Continuing from the last post, the following is from ongoing discussion in the IPS "ladder, climber, view" thread:

What I didn't quote from Wilber on Graves/Beck is what directly followed the previous quote:

"Subpersonalities can exist at different levels or memes, however, so that one can indeed have a purple subpersonality, a blue subpersonality, and so on. These often are context-triggered, so that one have quite different types of moral responses, affects, needs, etc. in different situations.)”

He explains how one can express different levels dependent on context, something I discussed above. But generally, despite the variations, the 'center of gravity' is relatively consistent with responses coming from 25% below it and 25% above it, meaning we're about in the center half the time.* Although he offers no empirical evidence for this I did so to a limited degree above with some of Lakoff's and Fischer's research. But they don't frame it as sub-personalities.

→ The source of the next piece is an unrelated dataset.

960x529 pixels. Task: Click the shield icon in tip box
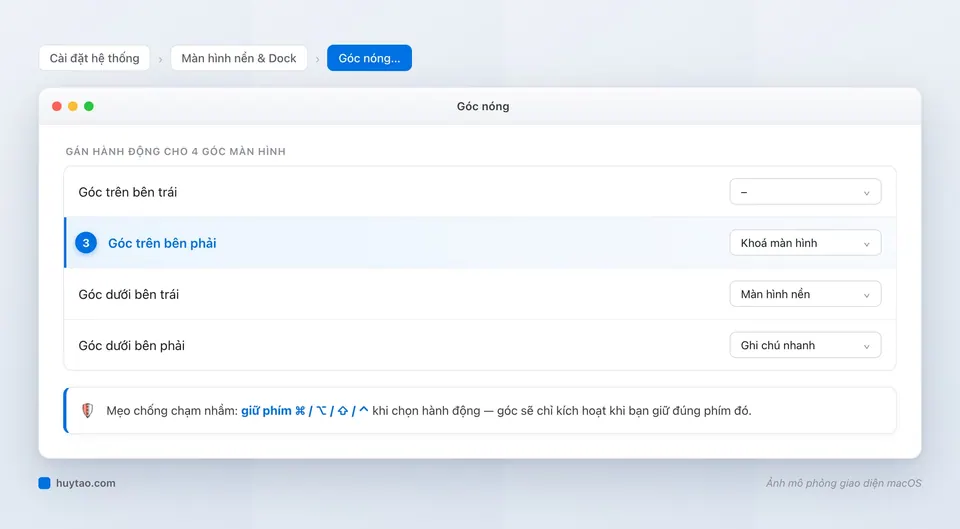(x=88, y=410)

* From footnote 19 of this source:

“To say that the self 'identifies' with a level is not to picture this in an all-or-none fashion. Even with the proximate self-sense (e.g., as investigated by Loevinger), research indicates that individuals tend to give around 50% of their responses from one level and 25% responses from the level above and below it. As suggested in the main text, the self is more a center of gravity than a monolithic entity. This also appears to include the existence of numerous subpersonalities (Rowan, 1990; Wilber 2000b).”

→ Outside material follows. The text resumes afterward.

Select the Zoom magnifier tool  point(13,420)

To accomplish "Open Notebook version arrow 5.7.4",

Also see this Integral Options post, where William quotes at length from Integral Psychology on sub-personalities. (The average person has at least 12!) Also see Wm's post on differentiating a 'core self' from one's sub-personalities. One of the methods mentioned for so doing was psychosynthesis. Here's an article on the latter as it relates to sub-personalities and Wilber's work. Note per this that the core self is as follows:

"One of the central assumptions in psychosynthesis is the notion that we are not the body, the emotions the mind or any of the manifold roles we are playing in life. Our true identity is the self – the point of pure self-consciousness and will. We call this self the conscious 'I' when dealing with the ordinary consciousness and the Transpersonal Self when we address higher and universal consciousness. This point of self-consciousness and will acts more or less consciously through the psychological functions and the subpersonalities and in doing so, it is participating in the evolutionary quest for self-realisation in cooperation with all the other beings on the planet."

Metaphysical?

Also see John Rowan's website. He is Wilber's source quoted above on sub-personalities. In this section on mystical experiences (at the end) he explores the differences between a causal and nondual state.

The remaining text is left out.